Data records.
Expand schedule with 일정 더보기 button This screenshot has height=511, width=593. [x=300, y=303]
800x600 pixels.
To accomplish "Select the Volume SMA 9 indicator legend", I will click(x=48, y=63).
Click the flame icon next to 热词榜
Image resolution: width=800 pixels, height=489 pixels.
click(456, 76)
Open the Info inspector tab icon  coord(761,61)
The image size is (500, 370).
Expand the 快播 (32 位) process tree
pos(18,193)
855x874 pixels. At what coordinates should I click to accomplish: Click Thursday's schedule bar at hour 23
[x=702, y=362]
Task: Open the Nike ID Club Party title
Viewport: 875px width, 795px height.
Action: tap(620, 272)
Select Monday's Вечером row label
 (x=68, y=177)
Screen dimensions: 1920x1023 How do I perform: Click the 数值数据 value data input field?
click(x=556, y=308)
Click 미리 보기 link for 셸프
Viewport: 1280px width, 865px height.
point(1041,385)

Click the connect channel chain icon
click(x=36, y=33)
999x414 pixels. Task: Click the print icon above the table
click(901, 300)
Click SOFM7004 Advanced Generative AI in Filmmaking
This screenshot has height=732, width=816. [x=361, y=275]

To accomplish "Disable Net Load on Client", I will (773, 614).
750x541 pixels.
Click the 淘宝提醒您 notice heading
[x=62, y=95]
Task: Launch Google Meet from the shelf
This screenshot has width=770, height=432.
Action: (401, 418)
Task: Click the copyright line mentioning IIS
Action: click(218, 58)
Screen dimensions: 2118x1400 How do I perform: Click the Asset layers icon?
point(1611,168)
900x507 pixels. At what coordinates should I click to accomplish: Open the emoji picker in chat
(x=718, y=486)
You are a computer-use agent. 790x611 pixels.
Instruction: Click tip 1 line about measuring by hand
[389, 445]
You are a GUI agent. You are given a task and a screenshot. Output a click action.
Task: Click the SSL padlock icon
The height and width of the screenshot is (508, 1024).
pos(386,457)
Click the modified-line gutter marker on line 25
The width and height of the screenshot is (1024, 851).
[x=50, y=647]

Your task. Once the line containing "You are a computer-use agent. 790x611 pixels." is found, print it and every line after it through the end of the listing, exactly and alone.

Output of the task.
You are a computer-use agent. 790x611 pixels.
Instruction: Click tip 1 line about measuring by hand
[389, 445]
You are a GUI agent. You are given a task and a screenshot. Output a click action.
Task: Click the SSL padlock icon
The height and width of the screenshot is (508, 1024).
pos(386,457)
Click the modified-line gutter marker on line 25
The width and height of the screenshot is (1024, 851).
[x=50, y=647]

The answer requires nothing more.